Dall’ente pubblico in cui siedono i sindaci e ha come presidente il primo cittadino di Adrano, Fabio Mancuso, è stata comunicata “la realizzabilità dell’intervento” specificando inoltre che “l’approvazione dell’aggiornamento del piano d’ambito e l’aggiornamento della manovra tariffaria, pur con i tempi connessi alla complessa fase transitoria di avvio delle gestione unica, sono in fase conclusiva”. Sie, invece, ha spiegato che, una volta superate queste criticità, gli interventi sulle reti idriche si sarebbero potuti effettuare “purché venga manlevata dal rischio di revoca del finanziamento per cause riconducibili alla mancanza delle condizioni di ammissibilità”.

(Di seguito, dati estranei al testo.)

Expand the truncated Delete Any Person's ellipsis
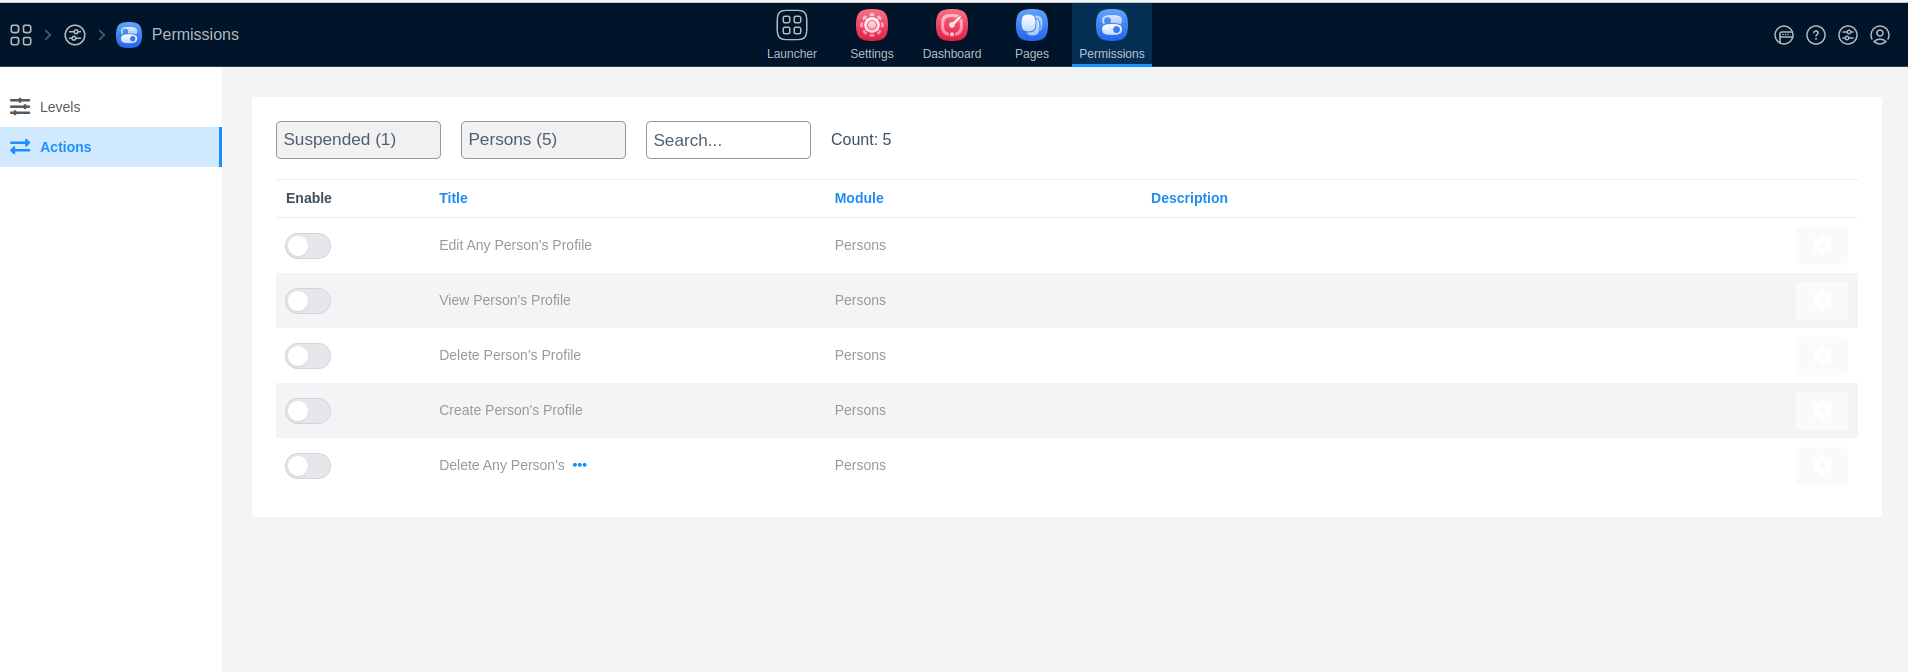 580,465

I limiti posti dal Mit e la scadenza del 31 marzo
A fronte di questi potenziali passi avanti, comunque vincolati ad atti ancora tutti da approvare, il ministero ha deciso di sospendere il giudizio. “Sebbene le argomentazioni presentate dai soggetti interessati condurrebbero a concludere per l’attuale sussistenza delle cause che hanno dato avvio al procedimento di revoca, sia con riferimento alla regolarità della situazione gestoria secondo le norme che regolano il servizio idrico integrato, sia per quanto concerne i termini di completamento delle opere finanziate – si legge nella nota della dirigente Catalano – deve, tuttavia, riconoscersi l’impegno confermato da entrambi i soggetti coinvolti a trovare una definizione in tempi brevi che consenta, da un lato, il superamento della criticità relativa alla regolarizzazione della gestione unica, attraverso l’approvazione dell’aggiornamento del piano d’ambito, del piano economico-finanziario e della manovra tariffaria, e dall’altro lato la definizione di un cronoprogramma realizzativo consolidato”.
Sulle rassicurazioni richieste da Sie, invece, la posizione del ministero è più netta: “Con riferimento alla richiesta manleva, la stessa non può essere assicurata da questa amministrazione”. Un andirivieni di aperture e punti fermi che adesso bisognerà capire se sarà ritenuto sufficiente da parte di Sie. Anche perché la disponibilità mostrata da Roma sarà a tempo determinato: “Tenuto conto della permanenza di criticità come già note, si richiede a codesti soggetti attuatori (Ati e Sie, nda) di provvedere a notiziare di ogni avanzamento delle procedure in corso di perfezionamento, nonché degli avanzamenti attuativi relativi alla realizzazione delle opere, specificando che, in assenza di superiori determinazioni da parte degli organi competenti, resta ferma la scadenza del 31 marzo per il raggiungimento del target finale”.